As if this show needed a more labyrinthine narrative. Even the writers seem to be struggling with it -- they already are exempting characters from the rules of space-time. So the character can wake up after experiencing a change in his past and say something like, "That wasn't a dream, it was a memory." It's gonna need a lot more of gun-toting Hurley to maintain its DVR status.

This got me thinking -- what TV shows have successfully used time travel. Quantum Leap and Doctor Who are the only ones I could think of that don't completely suck. Uh, Heroes? I guess that worked out OK for a while. Yeah wikipedia's got nothing. Seven Days? Christ. Although that Outer Limits episode sounds promising.

What's weird about this is that time-travel works so well in other media. There are tons of well thought out films and books that deal with traveling through time, from The Time Machine to Bill and Ted's Excellent Adventure. Something about the small screen seems to make it bad.

I think that inherent crappiness is because often traveling through time is resorted to as some kind of plot cure-all. Your basically granting the writer's god-like powers to sew up any dangling plot string. Shot in the leg and bleeding to death? ZAP, now you are in a time/place where there is someone with crack bullet-removing skills. It's just too easy, lacks the kind of payoff the viewer of such a convoluted show deserves. Explain the black fog monster and the polar bear goddammit!

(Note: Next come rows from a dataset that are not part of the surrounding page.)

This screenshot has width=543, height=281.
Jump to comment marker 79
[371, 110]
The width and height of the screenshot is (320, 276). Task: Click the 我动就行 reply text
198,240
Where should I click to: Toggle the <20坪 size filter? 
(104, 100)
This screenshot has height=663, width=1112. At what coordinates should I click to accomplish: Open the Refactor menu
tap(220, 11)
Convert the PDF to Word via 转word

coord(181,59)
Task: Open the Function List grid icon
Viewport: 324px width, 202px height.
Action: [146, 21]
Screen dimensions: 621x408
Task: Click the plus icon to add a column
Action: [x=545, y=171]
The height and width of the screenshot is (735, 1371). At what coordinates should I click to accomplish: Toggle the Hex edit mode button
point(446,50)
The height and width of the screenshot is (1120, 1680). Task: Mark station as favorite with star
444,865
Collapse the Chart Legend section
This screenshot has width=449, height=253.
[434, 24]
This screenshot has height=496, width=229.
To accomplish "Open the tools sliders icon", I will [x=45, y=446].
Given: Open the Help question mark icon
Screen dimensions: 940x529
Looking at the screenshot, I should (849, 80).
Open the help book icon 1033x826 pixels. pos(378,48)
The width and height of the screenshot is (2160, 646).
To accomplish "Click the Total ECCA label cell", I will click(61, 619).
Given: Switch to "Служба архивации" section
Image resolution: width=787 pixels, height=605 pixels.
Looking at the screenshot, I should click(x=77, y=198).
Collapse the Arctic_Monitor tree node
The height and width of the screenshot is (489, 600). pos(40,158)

They should make a show where a different person goes back in time every week to kill Hitler.

3 comments:

Anonymous said...

Time Travel! Posted for you, here, Goats, is the best time-travel story of all time, written by Robert Heinlein--he who made Neil Patrick Harris into Dick Cheney.

Hey, even Jove nods.

And read Grendel. And Lost is fun when you're bombed out of your mind, especially when Hurly meta-comments on the plot.

All You Zombies, Heinlein

http://ieng9.ucsd.edu/~mfedder/zombies.html

thope said...

Heinlein: wtf? Fry approves.

Also, I won't be reading grundel, or taint or whatever for a while -- I'm deep into some David Foster Wallace. Not infinite jest.

Anonymous said...

DFW? Hot. That was a shockwave out here, when he went down in the fall.

Yes, Fry makes an excellent own grandpa.